Added evidence-based Gibbs sampling to Bayesian Networks #650

NamesAreAPain · 2019-11-11T03:28:21Z

Although the code could be made more efficient by leveraging numpy, this basic implementation of Gibbs sampling works adequately for plenty of purposes.

jmschrei · 2019-11-23T23:23:59Z

Thanks for the contribution. I'm trying to understand the code now. I'll get back to you soon about this PR.

jmschrei · 2019-11-24T00:41:20Z

It would also be helpful if you could add some unit tests to ensure that sampling (with a fixed seed) gives the expected behavior.

pascal-schetelat · 2020-05-05T07:33:03Z

Hi,

Some colleagues and I are really interested in this and we are willing to contribute. I tried the pull requests and noticed breaking issues that need correcting and testing.

Since it has been proposed several month ago, we would like to propose a new pull requests. Is that fine with every one ?

jmschrei · 2020-05-07T04:28:58Z

That's fine with me. If you could add unit tests and appropriate documentation on your additions as well that would be great.

pascal-schetelat · 2020-05-07T12:05:04Z

Ok, I have a fisrt implementation using rejection sampling in order to take into account evidence on non marginal nodes.

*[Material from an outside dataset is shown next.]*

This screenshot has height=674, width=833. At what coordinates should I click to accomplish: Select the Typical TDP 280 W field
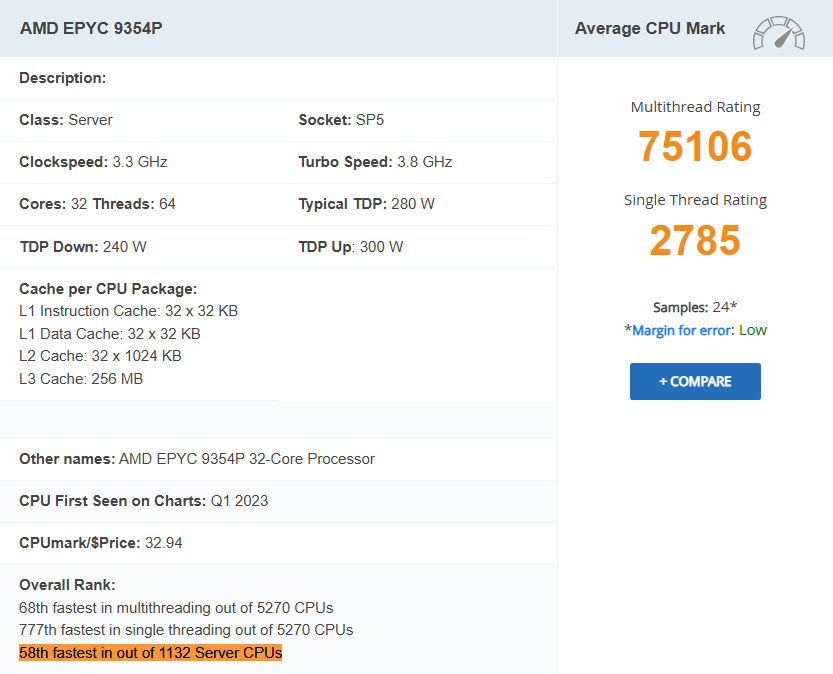coord(366,204)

I have resulted to use networkx topological sort to order the nodes. I didn't manged to find it else where in pomegranate, did I missed something ?

I'll make a pull requests once tests are in place.

As for API, this is what I have for now, let me know if this depart too much from what you had in mind :

	def sample(self, n=1, evidences=[{}],min_prob=0.01):
		"""Sample the network, optionally given some evidences
		Use rejection to condition on non marginal nodes

		Parameters
		----------
		n : int, optional
				The number of samples to generate. Defaults to 1.
		evidences : list of dict, optional
				Evidence to set constant while samples are generated.
		min_prob : stop iterations when  Sum P(X|Evidence) < min_prob. generated samples for a given evidence will be
				incomplete (<n)
		Returns
		-------
		a nested list of sampled states
		"""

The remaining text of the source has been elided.